[Dataset entries]
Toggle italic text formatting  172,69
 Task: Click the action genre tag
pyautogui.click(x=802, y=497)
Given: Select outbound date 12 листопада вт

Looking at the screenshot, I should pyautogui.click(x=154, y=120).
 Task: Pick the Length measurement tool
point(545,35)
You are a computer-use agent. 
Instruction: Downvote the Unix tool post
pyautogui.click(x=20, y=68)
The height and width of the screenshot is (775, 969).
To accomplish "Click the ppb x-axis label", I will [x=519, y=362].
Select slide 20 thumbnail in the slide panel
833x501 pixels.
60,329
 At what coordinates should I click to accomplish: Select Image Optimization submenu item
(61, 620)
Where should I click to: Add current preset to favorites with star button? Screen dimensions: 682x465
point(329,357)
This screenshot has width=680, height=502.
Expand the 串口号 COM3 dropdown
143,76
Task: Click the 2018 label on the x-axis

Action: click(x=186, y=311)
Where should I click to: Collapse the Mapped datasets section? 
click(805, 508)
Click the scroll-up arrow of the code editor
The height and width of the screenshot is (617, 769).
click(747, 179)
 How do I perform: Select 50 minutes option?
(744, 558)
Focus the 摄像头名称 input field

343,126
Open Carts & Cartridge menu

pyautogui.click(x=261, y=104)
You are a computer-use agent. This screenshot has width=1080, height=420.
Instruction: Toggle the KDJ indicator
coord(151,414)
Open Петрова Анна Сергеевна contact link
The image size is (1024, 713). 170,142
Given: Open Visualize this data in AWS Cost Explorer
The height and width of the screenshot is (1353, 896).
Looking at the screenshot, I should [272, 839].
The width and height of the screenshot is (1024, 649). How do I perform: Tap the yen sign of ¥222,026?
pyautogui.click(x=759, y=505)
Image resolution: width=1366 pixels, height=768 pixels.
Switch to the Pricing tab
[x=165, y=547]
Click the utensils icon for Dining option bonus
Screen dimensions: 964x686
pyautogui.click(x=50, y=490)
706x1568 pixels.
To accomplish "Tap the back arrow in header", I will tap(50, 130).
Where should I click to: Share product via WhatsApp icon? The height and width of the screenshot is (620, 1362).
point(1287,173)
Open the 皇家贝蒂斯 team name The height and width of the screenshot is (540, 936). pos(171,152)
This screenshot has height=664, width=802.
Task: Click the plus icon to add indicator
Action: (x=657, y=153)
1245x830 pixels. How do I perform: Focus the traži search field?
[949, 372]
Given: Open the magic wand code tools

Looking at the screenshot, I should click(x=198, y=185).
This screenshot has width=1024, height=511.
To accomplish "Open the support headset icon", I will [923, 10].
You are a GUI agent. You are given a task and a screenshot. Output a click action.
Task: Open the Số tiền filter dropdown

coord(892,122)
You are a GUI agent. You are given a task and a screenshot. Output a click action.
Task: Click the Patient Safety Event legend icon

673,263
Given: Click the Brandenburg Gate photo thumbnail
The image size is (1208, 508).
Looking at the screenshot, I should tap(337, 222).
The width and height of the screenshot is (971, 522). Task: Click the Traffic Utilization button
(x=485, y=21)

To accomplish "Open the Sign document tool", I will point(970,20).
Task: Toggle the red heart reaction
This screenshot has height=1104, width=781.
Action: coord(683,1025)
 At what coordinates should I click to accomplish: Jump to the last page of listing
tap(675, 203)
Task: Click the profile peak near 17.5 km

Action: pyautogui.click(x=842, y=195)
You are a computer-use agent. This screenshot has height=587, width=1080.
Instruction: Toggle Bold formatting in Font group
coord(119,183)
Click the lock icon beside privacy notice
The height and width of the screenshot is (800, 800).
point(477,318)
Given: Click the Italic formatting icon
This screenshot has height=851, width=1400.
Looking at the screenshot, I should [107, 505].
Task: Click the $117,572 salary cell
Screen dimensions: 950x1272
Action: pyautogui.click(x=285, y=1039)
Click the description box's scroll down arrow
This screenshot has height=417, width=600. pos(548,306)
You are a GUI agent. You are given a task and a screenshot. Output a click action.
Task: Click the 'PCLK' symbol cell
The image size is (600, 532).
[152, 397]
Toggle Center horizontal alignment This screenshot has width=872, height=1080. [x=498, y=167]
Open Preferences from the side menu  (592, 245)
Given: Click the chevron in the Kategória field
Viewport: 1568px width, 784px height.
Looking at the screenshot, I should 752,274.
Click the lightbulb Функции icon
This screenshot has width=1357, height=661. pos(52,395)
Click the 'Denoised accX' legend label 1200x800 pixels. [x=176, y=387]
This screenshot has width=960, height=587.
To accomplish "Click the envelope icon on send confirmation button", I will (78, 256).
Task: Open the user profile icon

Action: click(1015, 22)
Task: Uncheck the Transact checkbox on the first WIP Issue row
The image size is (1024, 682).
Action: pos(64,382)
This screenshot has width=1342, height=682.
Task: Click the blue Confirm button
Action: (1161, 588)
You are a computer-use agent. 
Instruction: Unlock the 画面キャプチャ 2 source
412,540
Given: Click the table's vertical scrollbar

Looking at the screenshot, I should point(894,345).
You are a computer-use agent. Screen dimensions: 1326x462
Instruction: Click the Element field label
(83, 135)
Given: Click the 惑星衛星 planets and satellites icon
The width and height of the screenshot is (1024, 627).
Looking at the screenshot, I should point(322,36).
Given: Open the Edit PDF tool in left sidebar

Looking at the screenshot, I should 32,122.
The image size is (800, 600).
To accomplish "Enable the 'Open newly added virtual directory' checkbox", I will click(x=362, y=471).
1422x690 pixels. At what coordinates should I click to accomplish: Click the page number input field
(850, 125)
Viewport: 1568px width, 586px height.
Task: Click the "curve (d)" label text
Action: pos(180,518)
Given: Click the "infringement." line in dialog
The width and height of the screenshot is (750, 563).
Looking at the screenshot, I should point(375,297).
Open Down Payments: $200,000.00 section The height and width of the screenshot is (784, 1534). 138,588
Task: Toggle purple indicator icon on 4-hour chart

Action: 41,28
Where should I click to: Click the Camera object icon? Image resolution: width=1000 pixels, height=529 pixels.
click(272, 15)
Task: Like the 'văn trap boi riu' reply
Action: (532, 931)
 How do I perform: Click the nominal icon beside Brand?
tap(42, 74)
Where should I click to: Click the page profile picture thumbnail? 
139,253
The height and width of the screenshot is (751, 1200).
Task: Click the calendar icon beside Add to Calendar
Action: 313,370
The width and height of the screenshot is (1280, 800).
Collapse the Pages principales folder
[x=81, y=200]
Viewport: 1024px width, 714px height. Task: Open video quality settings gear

# EXERCISE PROMPT
Each line that includes the string "checkbox" should be copied from the data.

# SOLVED PROBLEM
Task: Uncheck the Transact checkbox on the first WIP Issue row
To accomplish "Enable the 'Open newly added virtual directory' checkbox", I will click(x=362, y=471).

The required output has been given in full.